To understand what displacement is in practice – that is, the rhythmic shift that occurs when a dissonance appears on a downbeat instead of a target note, and the target note is postponed to the following downbeat or is even played on the upbeat – I propose a beautiful phrase by Arturo Sandoval on There will never be another you (from bar no. 39).

Incidentally, we see with some surprise that, when he puts aside his machismo of the type "I can play more notes per second than any other trumpet player", Arturo is perfectly capable of improvising simple and delicious bebop phrases.

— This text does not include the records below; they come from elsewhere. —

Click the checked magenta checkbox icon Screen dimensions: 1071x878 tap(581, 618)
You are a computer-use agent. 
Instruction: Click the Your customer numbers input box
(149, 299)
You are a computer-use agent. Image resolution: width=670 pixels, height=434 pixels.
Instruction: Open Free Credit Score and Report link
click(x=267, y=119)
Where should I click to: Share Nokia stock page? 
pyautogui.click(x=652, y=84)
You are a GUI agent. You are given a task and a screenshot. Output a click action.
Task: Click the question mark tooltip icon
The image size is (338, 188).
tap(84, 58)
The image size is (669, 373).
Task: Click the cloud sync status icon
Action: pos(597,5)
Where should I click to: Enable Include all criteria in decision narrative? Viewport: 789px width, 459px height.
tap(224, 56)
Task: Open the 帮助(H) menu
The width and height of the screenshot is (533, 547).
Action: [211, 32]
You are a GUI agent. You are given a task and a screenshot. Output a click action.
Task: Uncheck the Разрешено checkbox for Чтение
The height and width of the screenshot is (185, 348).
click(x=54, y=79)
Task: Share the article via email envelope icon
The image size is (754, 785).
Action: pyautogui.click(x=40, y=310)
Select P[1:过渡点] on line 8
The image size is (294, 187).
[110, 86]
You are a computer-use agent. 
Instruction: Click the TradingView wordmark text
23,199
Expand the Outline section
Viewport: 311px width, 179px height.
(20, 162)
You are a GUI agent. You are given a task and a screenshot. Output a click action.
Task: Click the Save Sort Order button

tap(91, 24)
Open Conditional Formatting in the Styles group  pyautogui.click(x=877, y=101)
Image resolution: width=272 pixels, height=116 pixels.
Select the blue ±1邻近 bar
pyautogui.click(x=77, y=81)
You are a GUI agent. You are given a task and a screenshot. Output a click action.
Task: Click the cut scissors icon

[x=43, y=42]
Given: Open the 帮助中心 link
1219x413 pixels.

At the end of the first bar, we see that Arturo applies two devices:      

  • Displacement: instead of playing a target note (on Cm7 he could use C, Eb, G or Bb), Sandoval puts in a B natural and then a Db that just don't fit at all with Cm7. Notes that can be explained, however, as a bypass of the C that appears on the first downbeat of the second bar.
  • Anticipation (we will see it better in a later post): Arturo evidently no longer thinks of the Cm7 (which is also the current harmony) but is already projected towards the F7 that follows: already “feeling” the target note of arrival (the C, V^ of F7), he prepares it with a nice bypass.

      En passant, we see that on the second quarter of the second bar Arturo makes a gruppetto (typical trumpet embellishment) thinking of Cm7 and not F7 – but we know perfectly well that on a IIm7 V7 Imaj7 cadence we can play on the IIm7 as if we were on the V7 and vice versa.

Also very tasty is the use of the #9 and b9 (sol# and sob) on the F7 chord. In some cases, displacement takes the form of a repeated motif – in this case, what matters is not so much the analysis of the target notes “one by one” but the repetition of the motif that aims at a final resolution.